* [Required action]: Please transcribe the following records in full, exactly as given.

* [Data extracted from a collection]:
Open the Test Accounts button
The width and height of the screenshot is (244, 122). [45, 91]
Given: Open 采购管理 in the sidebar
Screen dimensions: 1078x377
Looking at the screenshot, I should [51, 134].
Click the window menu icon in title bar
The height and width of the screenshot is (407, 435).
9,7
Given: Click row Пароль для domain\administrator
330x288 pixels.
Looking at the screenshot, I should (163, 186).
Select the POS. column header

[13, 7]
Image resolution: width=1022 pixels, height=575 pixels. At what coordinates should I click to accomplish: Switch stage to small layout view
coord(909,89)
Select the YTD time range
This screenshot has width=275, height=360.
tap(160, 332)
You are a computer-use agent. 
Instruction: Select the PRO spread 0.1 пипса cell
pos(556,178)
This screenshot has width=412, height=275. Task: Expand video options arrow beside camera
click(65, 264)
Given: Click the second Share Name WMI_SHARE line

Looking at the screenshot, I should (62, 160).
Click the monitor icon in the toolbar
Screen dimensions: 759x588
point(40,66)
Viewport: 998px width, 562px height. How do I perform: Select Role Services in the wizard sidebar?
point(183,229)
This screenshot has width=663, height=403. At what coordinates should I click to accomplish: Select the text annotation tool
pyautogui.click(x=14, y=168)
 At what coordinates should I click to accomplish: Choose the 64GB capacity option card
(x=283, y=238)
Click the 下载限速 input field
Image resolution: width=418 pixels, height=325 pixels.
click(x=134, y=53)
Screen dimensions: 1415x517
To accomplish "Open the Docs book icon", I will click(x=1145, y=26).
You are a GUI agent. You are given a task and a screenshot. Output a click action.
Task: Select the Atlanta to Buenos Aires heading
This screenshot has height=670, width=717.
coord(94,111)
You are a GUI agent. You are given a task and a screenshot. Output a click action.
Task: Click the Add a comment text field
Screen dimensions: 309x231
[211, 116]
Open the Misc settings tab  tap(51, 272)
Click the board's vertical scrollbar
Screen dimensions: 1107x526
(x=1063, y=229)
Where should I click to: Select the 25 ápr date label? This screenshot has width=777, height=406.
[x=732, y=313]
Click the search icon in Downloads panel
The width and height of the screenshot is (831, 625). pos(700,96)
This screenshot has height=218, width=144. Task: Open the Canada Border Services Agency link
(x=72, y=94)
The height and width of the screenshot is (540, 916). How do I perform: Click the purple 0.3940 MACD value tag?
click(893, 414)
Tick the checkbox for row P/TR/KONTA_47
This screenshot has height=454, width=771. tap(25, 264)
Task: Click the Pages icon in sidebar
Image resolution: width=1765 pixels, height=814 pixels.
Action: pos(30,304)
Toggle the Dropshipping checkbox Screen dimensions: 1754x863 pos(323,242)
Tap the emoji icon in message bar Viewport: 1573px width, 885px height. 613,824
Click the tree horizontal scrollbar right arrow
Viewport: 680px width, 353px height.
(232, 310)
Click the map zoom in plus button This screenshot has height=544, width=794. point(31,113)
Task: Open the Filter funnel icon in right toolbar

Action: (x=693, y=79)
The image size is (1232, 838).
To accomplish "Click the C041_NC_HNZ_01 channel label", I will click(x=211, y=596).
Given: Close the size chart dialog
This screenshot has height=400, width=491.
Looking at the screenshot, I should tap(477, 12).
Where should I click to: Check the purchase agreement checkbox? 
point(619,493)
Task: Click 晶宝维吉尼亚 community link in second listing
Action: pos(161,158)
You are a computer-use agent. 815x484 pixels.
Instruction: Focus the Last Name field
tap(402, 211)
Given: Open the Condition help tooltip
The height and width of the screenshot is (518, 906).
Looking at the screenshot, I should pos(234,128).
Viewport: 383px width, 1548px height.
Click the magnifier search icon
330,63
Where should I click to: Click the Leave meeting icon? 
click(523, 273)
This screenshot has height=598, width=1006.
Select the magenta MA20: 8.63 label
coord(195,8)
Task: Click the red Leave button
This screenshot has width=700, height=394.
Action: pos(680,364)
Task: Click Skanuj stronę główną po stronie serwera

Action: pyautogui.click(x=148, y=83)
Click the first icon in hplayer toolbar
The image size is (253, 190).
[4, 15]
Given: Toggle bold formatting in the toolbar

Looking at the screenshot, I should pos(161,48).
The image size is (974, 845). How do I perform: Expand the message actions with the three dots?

* [Task response]:
Open the Test Accounts button
The width and height of the screenshot is (244, 122). [45, 91]
Given: Open 采购管理 in the sidebar
Screen dimensions: 1078x377
Looking at the screenshot, I should [51, 134].
Click the window menu icon in title bar
The height and width of the screenshot is (407, 435).
9,7
Given: Click row Пароль для domain\administrator
330x288 pixels.
Looking at the screenshot, I should (163, 186).
Select the POS. column header

[13, 7]
Image resolution: width=1022 pixels, height=575 pixels. At what coordinates should I click to accomplish: Switch stage to small layout view
coord(909,89)
Select the YTD time range
This screenshot has width=275, height=360.
tap(160, 332)
You are a computer-use agent. 
Instruction: Select the PRO spread 0.1 пипса cell
pos(556,178)
This screenshot has width=412, height=275. Task: Expand video options arrow beside camera
click(65, 264)
Given: Click the second Share Name WMI_SHARE line

Looking at the screenshot, I should (62, 160).
Click the monitor icon in the toolbar
Screen dimensions: 759x588
point(40,66)
Viewport: 998px width, 562px height. How do I perform: Select Role Services in the wizard sidebar?
point(183,229)
This screenshot has width=663, height=403. At what coordinates should I click to accomplish: Select the text annotation tool
pyautogui.click(x=14, y=168)
 At what coordinates should I click to accomplish: Choose the 64GB capacity option card
(x=283, y=238)
Click the 下载限速 input field
Image resolution: width=418 pixels, height=325 pixels.
click(x=134, y=53)
Screen dimensions: 1415x517
To accomplish "Open the Docs book icon", I will click(x=1145, y=26).
You are a GUI agent. You are given a task and a screenshot. Output a click action.
Task: Select the Atlanta to Buenos Aires heading
This screenshot has height=670, width=717.
coord(94,111)
You are a GUI agent. You are given a task and a screenshot. Output a click action.
Task: Click the Add a comment text field
Screen dimensions: 309x231
[211, 116]
Open the Misc settings tab  tap(51, 272)
Click the board's vertical scrollbar
Screen dimensions: 1107x526
(x=1063, y=229)
Where should I click to: Select the 25 ápr date label? This screenshot has width=777, height=406.
[x=732, y=313]
Click the search icon in Downloads panel
The width and height of the screenshot is (831, 625). pos(700,96)
This screenshot has height=218, width=144. Task: Open the Canada Border Services Agency link
(x=72, y=94)
The height and width of the screenshot is (540, 916). How do I perform: Click the purple 0.3940 MACD value tag?
click(893, 414)
Tick the checkbox for row P/TR/KONTA_47
This screenshot has height=454, width=771. tap(25, 264)
Task: Click the Pages icon in sidebar
Image resolution: width=1765 pixels, height=814 pixels.
Action: pos(30,304)
Toggle the Dropshipping checkbox Screen dimensions: 1754x863 pos(323,242)
Tap the emoji icon in message bar Viewport: 1573px width, 885px height. 613,824
Click the tree horizontal scrollbar right arrow
Viewport: 680px width, 353px height.
(232, 310)
Click the map zoom in plus button This screenshot has height=544, width=794. point(31,113)
Task: Open the Filter funnel icon in right toolbar

Action: (x=693, y=79)
The image size is (1232, 838).
To accomplish "Click the C041_NC_HNZ_01 channel label", I will click(x=211, y=596).
Given: Close the size chart dialog
This screenshot has height=400, width=491.
Looking at the screenshot, I should tap(477, 12).
Where should I click to: Check the purchase agreement checkbox? 
point(619,493)
Task: Click 晶宝维吉尼亚 community link in second listing
Action: pos(161,158)
You are a computer-use agent. 815x484 pixels.
Instruction: Focus the Last Name field
tap(402, 211)
Given: Open the Condition help tooltip
The height and width of the screenshot is (518, 906).
Looking at the screenshot, I should pos(234,128).
Viewport: 383px width, 1548px height.
Click the magnifier search icon
330,63
Where should I click to: Click the Leave meeting icon? 
click(523, 273)
This screenshot has height=598, width=1006.
Select the magenta MA20: 8.63 label
coord(195,8)
Task: Click the red Leave button
This screenshot has width=700, height=394.
Action: pos(680,364)
Task: Click Skanuj stronę główną po stronie serwera

Action: pyautogui.click(x=148, y=83)
Click the first icon in hplayer toolbar
The image size is (253, 190).
[4, 15]
Given: Toggle bold formatting in the toolbar

Looking at the screenshot, I should pos(161,48).
The image size is (974, 845). How do I perform: Expand the message actions with the three dots?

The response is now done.